K-Nearest Neighbors

Introduction

K-Nearest Neighbor is a also knowns as lzay learning classifier. Decision tree and rule-based classifiers are designed to learn a model that maps the input attributes to the class lable as soon as the training data becomes available, and thus they are known as eager learning classifiers. Unlike eager learning classifier, K-Nearest Neight do not construct a classification model from data, it performs classification by matching the test instance with K traning examples and decides its class based on the simaliary to K nearest neighbors.

K-Nearest Neightbors Classification Method

The basic idea of K-Nearest Neighbors is best exemplitied by the following saying "If it walks like a duck, quacks like a duck, and looks like a duck, then it's probably a duck." [ 1 ] It explains the idea that the class of a test instance is determined by the class type of its nearest neighbors.

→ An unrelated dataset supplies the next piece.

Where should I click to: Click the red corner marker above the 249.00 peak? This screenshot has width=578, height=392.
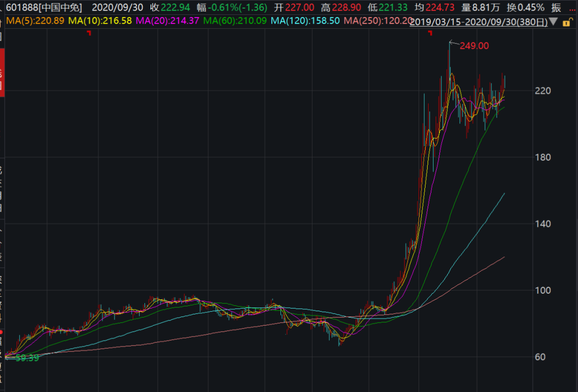click(x=430, y=33)
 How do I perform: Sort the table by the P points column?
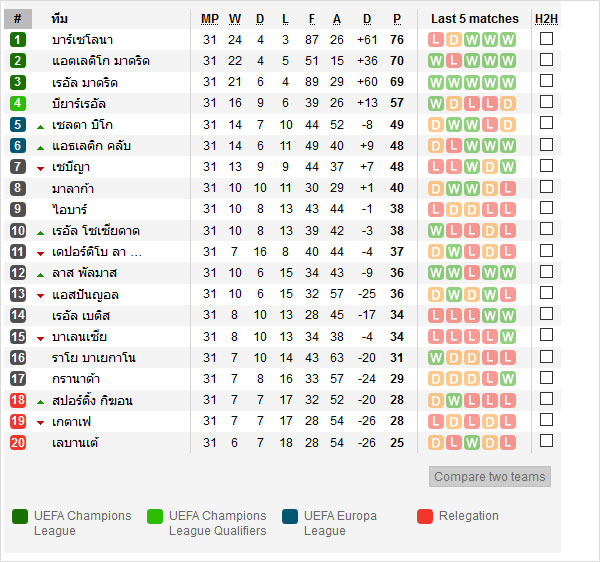(397, 19)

K-Nearest Neighbors classifier represents each example as a data point in a d-dimensional space, where d is the number of attribute. Given a tes example, we compute its proximity to the rest of the data points in the training set, using a appropriate proximity measurement metric. The k-nearest neighbors of a given point z means the k points that are closest to point z. Then the data point z is classified based on the class lables of its neighbors. If the neighbors have more than one lable, the data point is assigned to the majority class of its nearest neighbors.

As shown in the following picture, we want to identify the class lable of a unknown record. In a set of training data, the class lable of other data objects are known. Also the number of K is given before classification. The major steps to perform K-Nearest Neighbors classification are:

Compute the distance from the unknown record to other training records.
Identify k nearest neighbors based on distance metric
Use class lables of nearest neighbors to determine the class lable of unknown record. If there is one class label in the neighbors, then the unknown record is assigned to the same class lable. If the neighbors have more than one class labels, then the class label of unknown record is determined by taking majority vote.

Choosing the value of K

Choosing a proper K value is imprtance to the performance of K-Nearest Neighbor classifier. If k value is too large, as shown in the following figure, the nearest neighbor classifier may misclassify the tes instance because its list of nearest neighbors may include data points that are located far away from its neighborhood. On the other hand, if k value is too small, then the nearest neighbor classifier may be susceptible to iverfitting because of noise in the training data set.

Algorithm

The high-level summary of K-nearest neighbor classification method is formally given as below. [ 1 ] The algorithm computes the distance between each test example and all the training examples to determine its nearest-neighbor list. Such computation can be costly if the number of training exammples is large. However, efficient indexing techniques are available to reduce the amount of computations needed to find the nearest neighbors of a test example. Once the nearest neighbor list is obtained, the test example is classified based on the majority class of its nearest neighbors.

   
	Algorithm: The k-nearest neighbor classification algorithm
    Input: Let k be the number of nearest neighbors and D be the set of training examples.
    for each test example z=(x',y') do
        Compute d(x',x), the distance between z and every example, (x, y) ∈ D
        select D_z in D, the set of k closest training examples to z.
        y'=argmax Σ _{(x_i,y_i) ∈ Dz} I(v=y_i)
    end for

kNN is a relatively simple algorithm to implement. It is computationally intensive, but it does have the advantage of not requiring retraining every time new data is added. Here is an example kNN function [ 2 ]. It uses the list of distances and averages the top k results.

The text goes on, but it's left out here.